Run by Te Pūtahi Centre for Architecture & City Making and scheduled for the weekend of April 30, the Open Christchurch festival will roll out the welcome mats at more than 40 of the city’s buildings of architectural excellence. Here, architectural historian and Te Pūtahi director Jessica Halliday predicts some residential highlights.
65 Cambridge Terrace: By Warren & Mahoney, 1962 & 1979
Aside from this being a masterpiece of Christchurch Modernism, 65 Cambridge Terrace [pictured above] offers much insight into the practice and life of one of our finest architects, Sir Miles Warren, founder of architectural practice Warren & Mahoney. This building was originally designed as Warren & Mahoney’s offices and as a residence for Sir Miles. To accommodate the growing practice, the original building was extended with a tiny flat added on to the roof, and in the late 1970s, a larger flat was added in the garden. Sir Miles lived in all three spaces at one time or another, and the additions reflect different stages in his life and in the practice, yet the building retains a unified architectural philosophy, material palette and approach to space. The relationship of the building to the quiet courtyard garden is of particular significance, as Sir Miles understood the texture, form and space of the garden as part of the architecture. This property is both a wonderful inner-city retreat and a serious work of architecture.
Sheppard & Rout offices: Alterations and extension by Sheppard & Rout, 2015
This late-Victorian central-city villa [pictured above] has been home to the architectural practice of Sheppard & Rout since the mid-’80s. It’s a superb chance to see how you can retain an older building and be true to the essence of that history, while adapting it for a different use and adding a contemporary extension. The 1900s villa is light, bright and generous — it feels modern yet grand. The new pavilion is quite different; a single-storey, gabled form clad in dark-stained timber, it extends beyond the width of the house to frame the site and garden. They sit together in harmony, and much of what allows this to occur is their respective elegance and the contrasting ways their spaces are used. A garden wraps around the house, makingit a beautiful place in which to work.
Megatower: By Thom Craig Architects, 2016
I think this is an extraordinary building that potentially forecasts an aspect of the future of urban housing in New Zealand: compact, vertical living on a tiny footprint. Megatower [above] is an unexpected slice of Tokyo residential form in the heart of Merivale, close to suburban amenities and public transport, and just a few kilometres from the city centre. It’s exciting to see such efficient use of land (the plot is just 5 x 5m) and an attractive, well-designed structure sitting on it. It’s particularly inspiring in light of the new medium-density rules that allow you to build up to three storeys on any residential site in an urban area; more of this, please!

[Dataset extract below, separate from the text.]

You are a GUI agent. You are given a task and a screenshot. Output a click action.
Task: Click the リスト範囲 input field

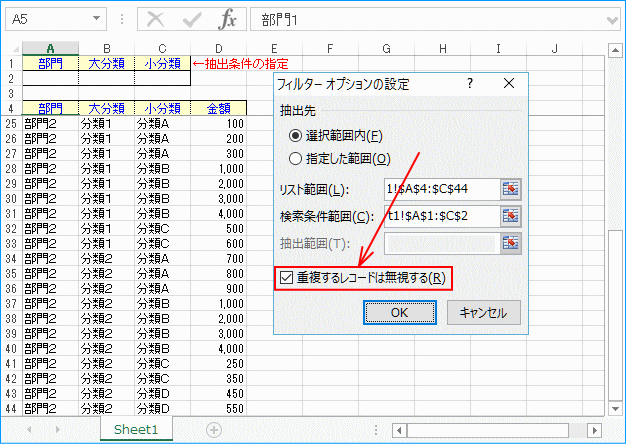(x=439, y=189)
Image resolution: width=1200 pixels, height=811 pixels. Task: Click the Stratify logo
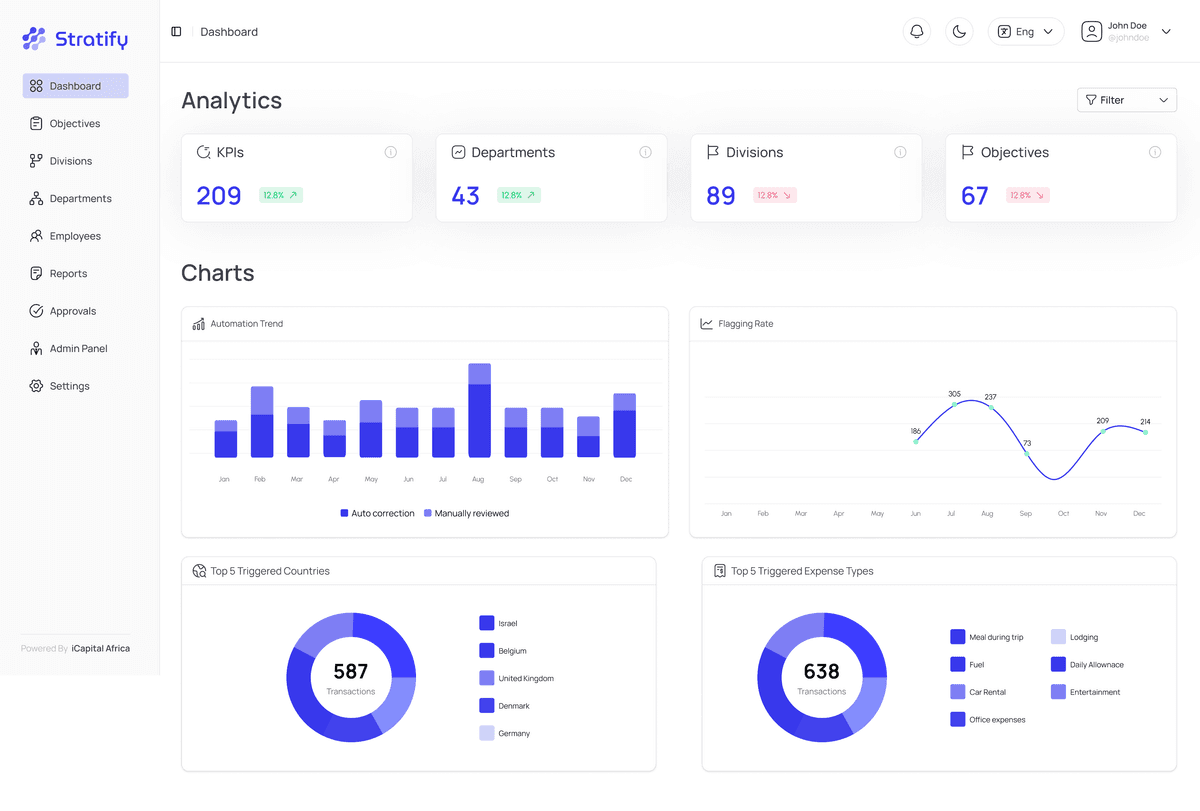[x=75, y=38]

Rout House: By Jonty Rout, 1979
The Rout House [above] radiates ease and peace, and embodies living really well, with spaces designed for family life distributed over multiple levels. It came at a time in New Zealand architecture when architects were successfully melding practices of the past (the timber traditions of colonial architecture) with modernism — and it’s an exceptional example. Surrounded by bush, with a view across the harbour and careful craftsmanship shown in the joinery and cladding, it’s very much architecture of this place. It’s also spatially clever — each room has a sense of containment yet is connected vertically through unexpected openings and a spare, airy staircase. What a delight to explore.
Lyttelton Boat Shed: By Julie Villard & Alternative Architecture, 2019
Thoughtful and thought-provoking, this high-performance house was included in the Open Christchurch programme because it provides such a great opportunity to learn more about approaches to building that we should be normalising: energy efficiency and performance, and innovative practices likeusing waste timber as an insulation material. With the form echoing that of the local boat sheds, it shows how a house can be smart, exceptionally comfortable and still tip its hat to tradition. We’re very lucky that the architect and owner-occupier Julie Villard will be on site during the festival so that visitors can hear from the designer herself about the decisions she made to ensure carbon sequestration and the reduction of energy use over the building’s lifetime.